- [To do]
Retype only what runs from the line with "Click the Hockey channel avatar logo" through the end of the entries, exactly and in full, but omit any picture you find.

[Saved data entries]
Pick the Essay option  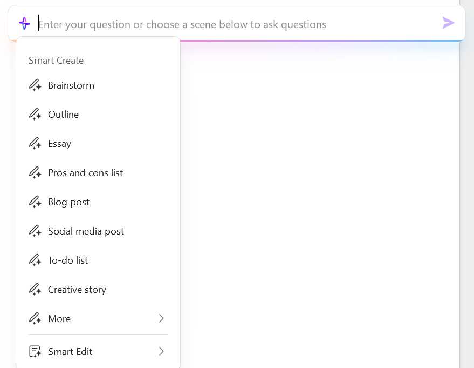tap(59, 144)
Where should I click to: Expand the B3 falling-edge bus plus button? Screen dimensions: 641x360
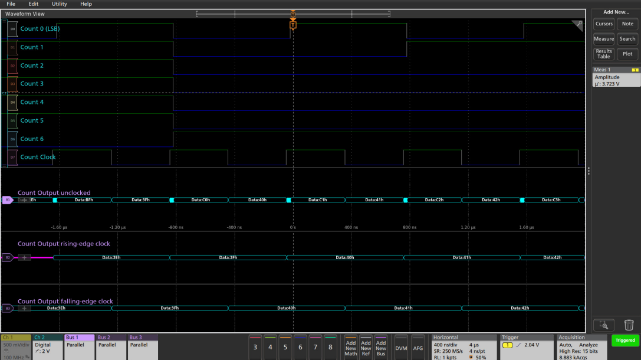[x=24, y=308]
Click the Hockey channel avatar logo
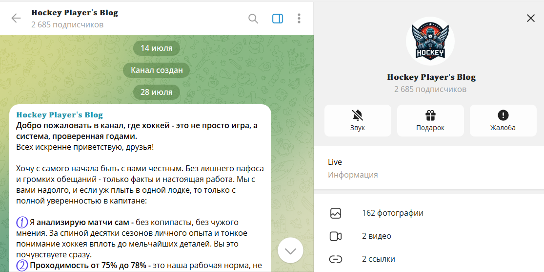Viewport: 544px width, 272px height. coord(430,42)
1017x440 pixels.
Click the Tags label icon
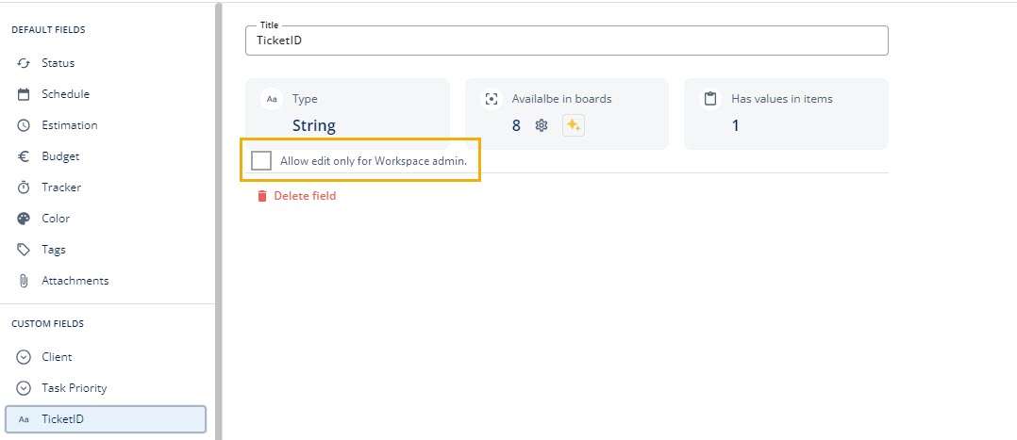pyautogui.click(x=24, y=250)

- [Finished task]
Click the Hockey channel avatar logo
Viewport: 544px width, 272px height. coord(430,42)
1017x440 pixels.
Click the Tags label icon
pyautogui.click(x=24, y=250)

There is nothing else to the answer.